• [Your goal] Please copy every line with the string "agent" from the entries below.

(Stored records)
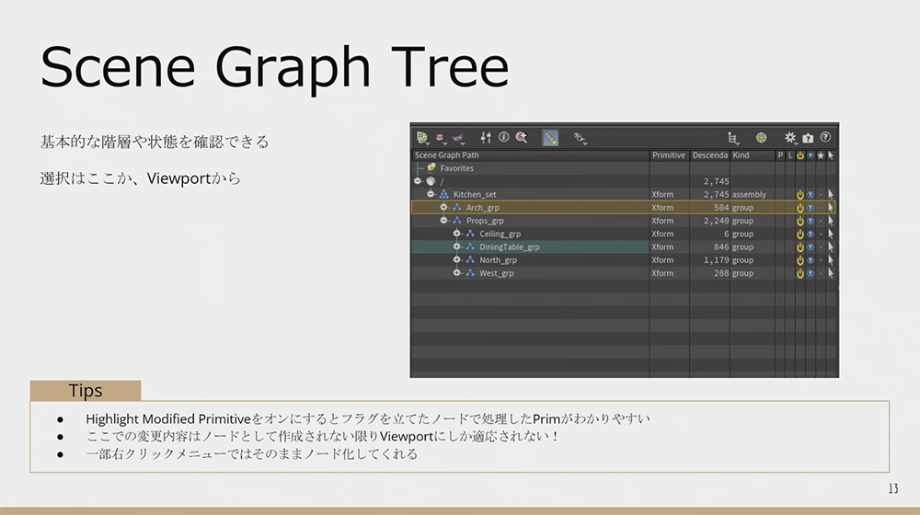Toggle visibility eye for Arch_grp
Image resolution: width=920 pixels, height=515 pixels.
click(x=811, y=208)
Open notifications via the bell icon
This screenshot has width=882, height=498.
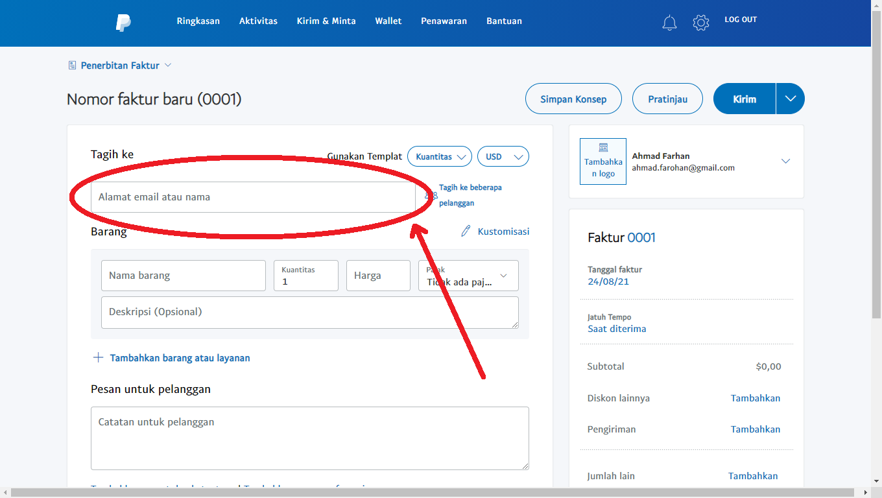coord(669,21)
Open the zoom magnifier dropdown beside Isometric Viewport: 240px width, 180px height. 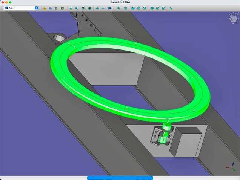(x=119, y=8)
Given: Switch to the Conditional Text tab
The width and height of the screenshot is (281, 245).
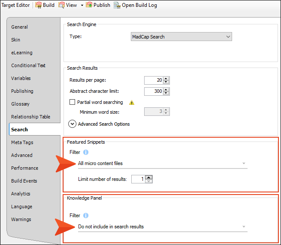Looking at the screenshot, I should 28,65.
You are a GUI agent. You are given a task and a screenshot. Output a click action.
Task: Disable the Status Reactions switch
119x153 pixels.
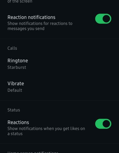pyautogui.click(x=103, y=124)
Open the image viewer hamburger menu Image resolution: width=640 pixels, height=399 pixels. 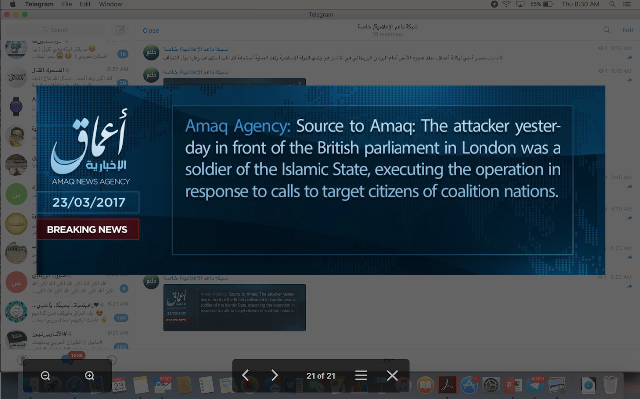pos(361,376)
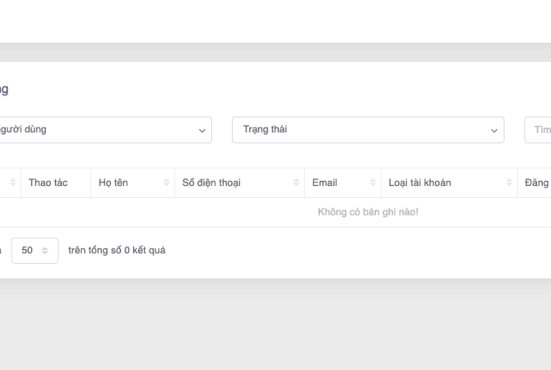
Task: Toggle the sort icon in Email column
Action: [x=373, y=183]
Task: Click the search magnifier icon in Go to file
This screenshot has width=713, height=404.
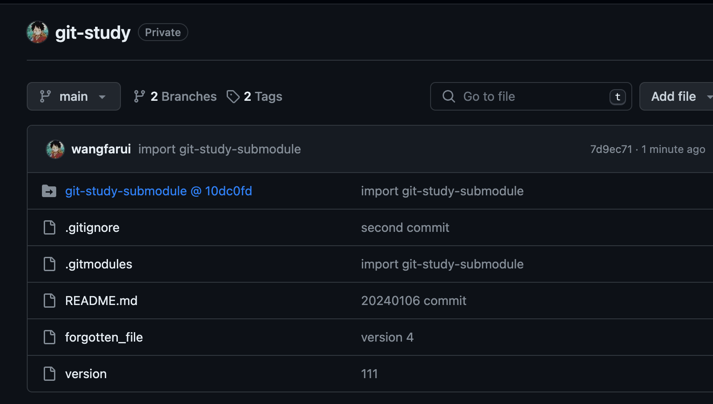Action: [x=449, y=96]
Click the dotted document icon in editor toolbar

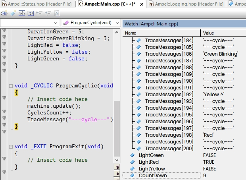tap(57, 14)
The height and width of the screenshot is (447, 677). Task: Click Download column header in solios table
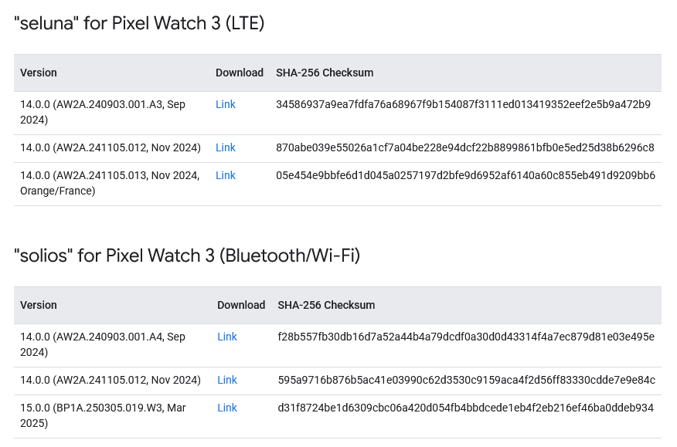pos(241,305)
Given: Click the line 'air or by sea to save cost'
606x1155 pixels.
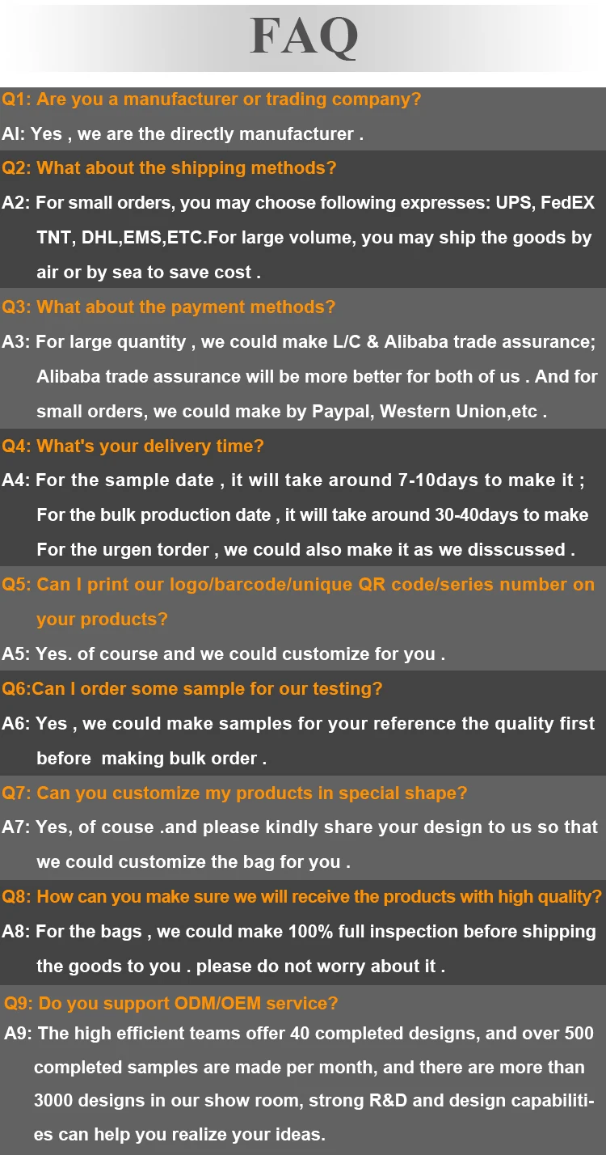Looking at the screenshot, I should pos(149,273).
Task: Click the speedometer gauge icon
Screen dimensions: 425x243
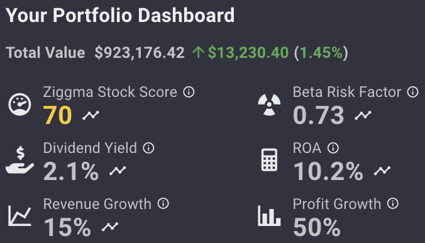Action: pos(19,105)
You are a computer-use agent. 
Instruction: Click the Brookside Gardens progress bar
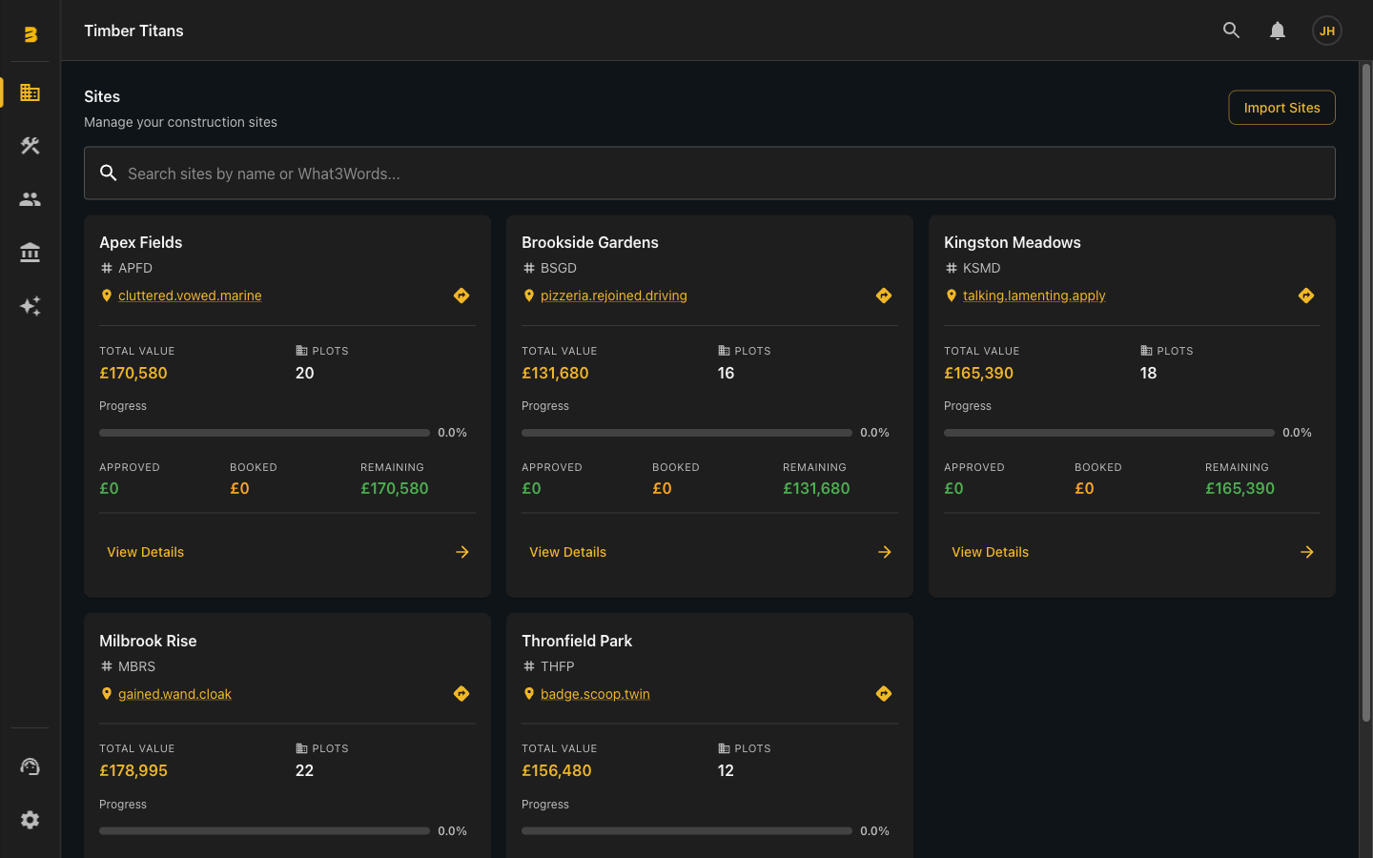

• [Exercise output]
You are a GUI agent. You are given a task and a screenshot. Output a click action.
You are a computer-use agent. 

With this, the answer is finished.